= Mary Alberg =

American physicist

Mary Alberg (née Mary Ann Johnke) is an American physicist specializing in the theory of nuclear physics. She is a professor emerita at Seattle University.

==Education and career==
Alberg graduated from Wellesley College in 1963, with a bachelor's degree in physics. After working for the United States Atomic Energy Commission from 1963 to 1967, she continued her studies at the University of Washington, where she received a master's degree in 1970 and completed her Ph.D. in 1974. Her doctoral dissertation was Kaon-Nucleus Optical-Potential for Kaonic Atoms.

Alberg joined the Seattle University faculty as a lecturer in 1978. She became an assistant professor in 1979, an associate professor in 1983, and a full professor in 1992. She chaired the physics department from 1990 to 1995, and was named Arline Bannan Chair of Mathematics and Natural Sciences in 2000. She retired from Seattle University and was named as a professor emerita in 2021.

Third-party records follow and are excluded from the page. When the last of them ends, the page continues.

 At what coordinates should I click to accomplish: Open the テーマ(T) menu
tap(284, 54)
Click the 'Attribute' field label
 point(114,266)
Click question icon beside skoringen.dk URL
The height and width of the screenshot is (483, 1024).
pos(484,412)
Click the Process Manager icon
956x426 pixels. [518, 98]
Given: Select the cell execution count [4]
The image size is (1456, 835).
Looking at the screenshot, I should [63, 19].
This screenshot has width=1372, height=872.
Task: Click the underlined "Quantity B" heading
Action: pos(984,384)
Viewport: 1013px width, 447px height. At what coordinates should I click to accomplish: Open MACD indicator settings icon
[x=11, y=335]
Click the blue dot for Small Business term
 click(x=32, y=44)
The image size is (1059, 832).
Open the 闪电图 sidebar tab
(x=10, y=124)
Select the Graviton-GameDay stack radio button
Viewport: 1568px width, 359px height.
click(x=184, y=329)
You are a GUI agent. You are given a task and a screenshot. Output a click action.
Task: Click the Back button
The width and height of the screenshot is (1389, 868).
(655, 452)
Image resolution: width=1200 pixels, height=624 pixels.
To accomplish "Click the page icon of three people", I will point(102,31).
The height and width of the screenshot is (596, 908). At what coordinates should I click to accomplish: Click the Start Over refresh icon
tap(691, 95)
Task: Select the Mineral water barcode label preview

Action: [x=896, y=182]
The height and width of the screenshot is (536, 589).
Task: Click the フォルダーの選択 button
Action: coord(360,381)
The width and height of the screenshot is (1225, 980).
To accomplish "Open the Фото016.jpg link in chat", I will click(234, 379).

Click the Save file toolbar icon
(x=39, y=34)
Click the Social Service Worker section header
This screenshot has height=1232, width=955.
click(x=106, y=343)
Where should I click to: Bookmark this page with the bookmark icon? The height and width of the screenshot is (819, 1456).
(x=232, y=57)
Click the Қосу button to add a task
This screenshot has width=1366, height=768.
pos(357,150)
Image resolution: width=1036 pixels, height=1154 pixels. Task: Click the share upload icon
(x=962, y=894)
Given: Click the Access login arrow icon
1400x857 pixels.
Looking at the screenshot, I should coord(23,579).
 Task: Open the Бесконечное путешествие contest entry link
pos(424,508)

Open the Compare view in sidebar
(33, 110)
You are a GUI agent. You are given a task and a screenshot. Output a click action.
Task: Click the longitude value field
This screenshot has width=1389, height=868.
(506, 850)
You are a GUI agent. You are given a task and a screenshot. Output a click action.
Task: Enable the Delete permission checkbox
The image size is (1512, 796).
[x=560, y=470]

She was a cofounder of the Northwest Section of the American Physical Society (APS), in 1998.

==Recognition==
Alberg was elected as a Fellow of the American Physical Society in 2014, after a nomination from the APS Division of Nuclear Physics, "for seminal contributions to understanding the sea of the nucleon and other baryons and her extraordinary service to the physics community".

==Personal life==
Alberg married Tom Alberg, a lawyer and businessman, in 1963. They had three children before divorcing in 1989.